'''

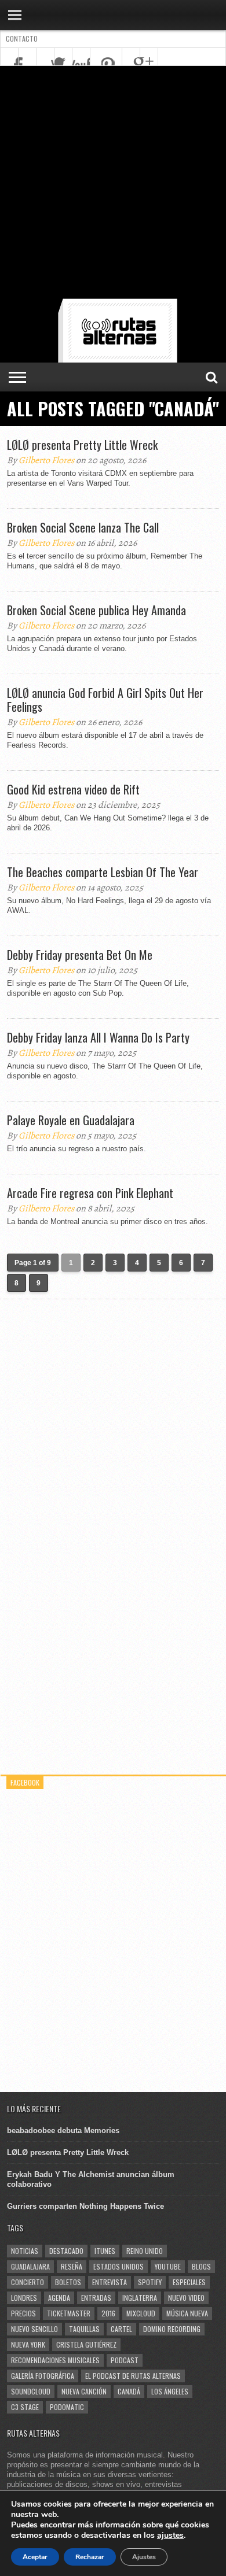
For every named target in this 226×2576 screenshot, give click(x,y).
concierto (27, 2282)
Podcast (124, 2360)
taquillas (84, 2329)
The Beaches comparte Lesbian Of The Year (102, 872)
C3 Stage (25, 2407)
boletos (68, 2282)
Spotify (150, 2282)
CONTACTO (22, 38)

'''
'''

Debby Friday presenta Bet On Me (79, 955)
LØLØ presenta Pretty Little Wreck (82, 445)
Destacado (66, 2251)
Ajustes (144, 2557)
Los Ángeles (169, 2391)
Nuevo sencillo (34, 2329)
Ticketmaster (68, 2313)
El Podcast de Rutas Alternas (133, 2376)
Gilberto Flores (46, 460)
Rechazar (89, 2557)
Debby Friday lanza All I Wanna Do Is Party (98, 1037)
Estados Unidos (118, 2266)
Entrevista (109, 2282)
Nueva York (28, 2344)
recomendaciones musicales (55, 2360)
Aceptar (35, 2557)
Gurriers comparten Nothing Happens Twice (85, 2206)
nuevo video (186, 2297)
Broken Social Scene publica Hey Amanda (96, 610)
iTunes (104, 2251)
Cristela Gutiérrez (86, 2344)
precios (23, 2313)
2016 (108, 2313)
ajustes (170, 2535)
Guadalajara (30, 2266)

'''
'''

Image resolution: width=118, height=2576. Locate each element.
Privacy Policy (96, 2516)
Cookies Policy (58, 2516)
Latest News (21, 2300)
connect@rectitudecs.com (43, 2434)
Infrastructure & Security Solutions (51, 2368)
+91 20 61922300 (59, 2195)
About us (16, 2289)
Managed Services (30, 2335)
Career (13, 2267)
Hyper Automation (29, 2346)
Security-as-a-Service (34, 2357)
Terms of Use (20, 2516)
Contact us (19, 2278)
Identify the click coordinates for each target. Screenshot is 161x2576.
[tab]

'''

WORK INSTRUCTIONS —
Output, from the data above, the lines from the line with "For every named" to the line with "CONTACTO (22, 38)" exactly as they stand, both ends included and nothing else.

OUTPUT OF THE TASK —
For every named target in this 226×2576 screenshot, give click(x,y).
concierto (27, 2282)
Podcast (124, 2360)
taquillas (84, 2329)
The Beaches comparte Lesbian Of The Year (102, 872)
C3 Stage (25, 2407)
boletos (68, 2282)
Spotify (150, 2282)
CONTACTO (22, 38)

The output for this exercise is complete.